Article 4(1)(a) of the Trade Marks Directive provides that a trade mark cannot be registered if it is identical with an earlier trade mark and the goods or services in respect of which the application has been made are identical to the goods or services for which the earlier trade mark has been registered. Similarly, Article 5(1)(a) states that the use in the course of trade of a sign which is identical to a registered trade mark for goods or services identical to those in respect of which the mark has been registered will be an infringement of the trade mark owner’s exclusive rights. These provisions were implemented in the UK as Sections 5(1) and 10(1) of the Trade Marks Act 1994 (the “TMA”).

This case concerned LTJ Diffusion, a French company which produces and sells clothing under the name “Arthur”. “Arthur” is registered as a figurative trade mark in distinctive handwritten form in France for clothing. SADAS operate a mail order business selling clothing for children including under the name “Arthur et Félice”. That name is registered by SADAS as a word mark in France, and the form in which it is used did not reproduce the handwritten script of the LTJ Diffusion mark.

LTJ Diffusion objected to SADAS’s use of their mark before the Tribunal de Grande Instance in reliance of the provision of the provision of the French Intellectual Property Code which corresponds to Article 5(1)(a). (It had successfully opposed the registration in France of the mark “Arthur et Nina” by another company.)

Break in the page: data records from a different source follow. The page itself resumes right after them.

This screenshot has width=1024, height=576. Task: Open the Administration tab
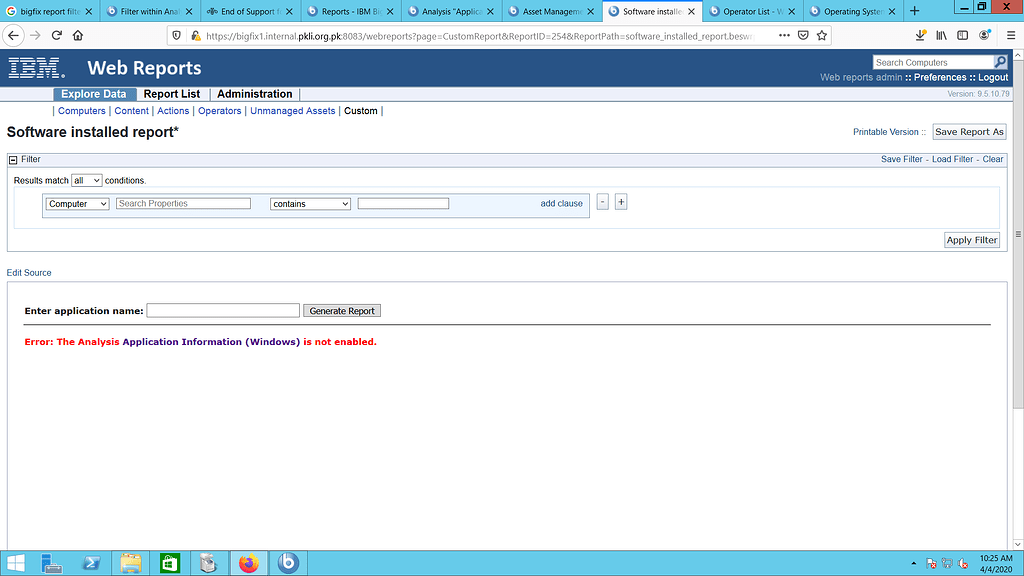[x=254, y=94]
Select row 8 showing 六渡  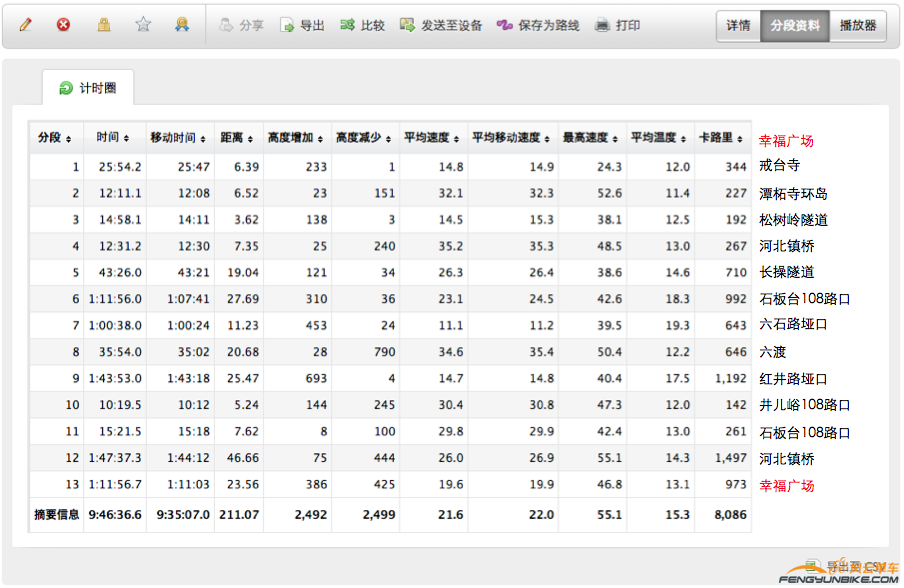coord(400,352)
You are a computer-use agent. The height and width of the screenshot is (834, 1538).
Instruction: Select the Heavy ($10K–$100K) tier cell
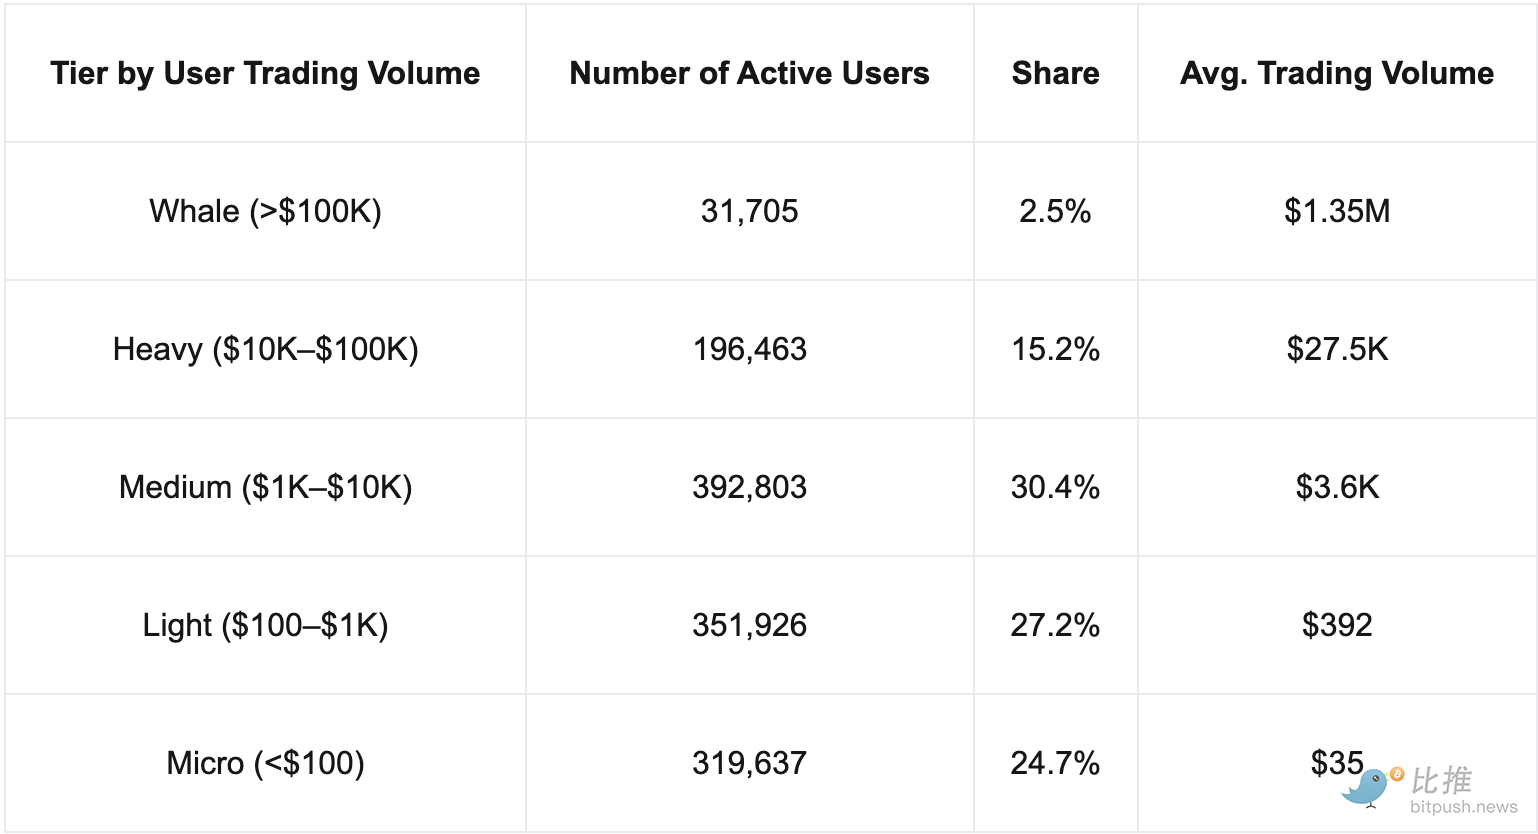click(265, 349)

The Advocate General’s Opinion

Advocate General Jacobs stated that the term “identical” should be given a strict interpretation. The protection afforded to trade mark owners under the Directive and the Regulation was “predicated on the existence of a likelihood of confusion, proof of which is superfluous” only in circumstances were the mark and the sign (in the case of infringement) or both marks (in the case of registrability) and the products covered are identical.

Article 5(1)(a) of the Directive (or Section 10(1) of the TMA) will only assist the trade mark owner if his mark has been reproduced without any addition, omission or modification other than those which are either minute or wholly insignificant. In assessing this, the court must make a global assessment of the features of the mark and the sign and the overall impression created by them, in particular by their distinctive and dominant components, so as to determine whether they would be perceived by the average, reasonably well-informed, observant and circumspect consumer (that increasingly familiar fictitious construct of the ECJ) as identical.

Comment

The question of whether “added matter” can be discounted so as to bring a sign within the scope of Section 10(1) of the TMA has been hotly debated since Jacob J’s decision in British Sugar v. James Robertson &S ons (the Treat case). The Opinion suggests that the scope of a trade mark owner’s exclusive rights are narrower than many had understood to be the case. If the ECJ chooses to follow the Opinion, there will be room for argument in the future as to what additions are “insignificant”. Nevertheless, trade mark owners will increasingly find that they can no longer rely on Section 10(1) TMA to prove infringement, but have to fall back on Section 10(2) TMA, which requires a likelihood of confusion between the mark and the sign. This will inevitably make pursuing infringers through the courts a more expensive and uncertain proposition.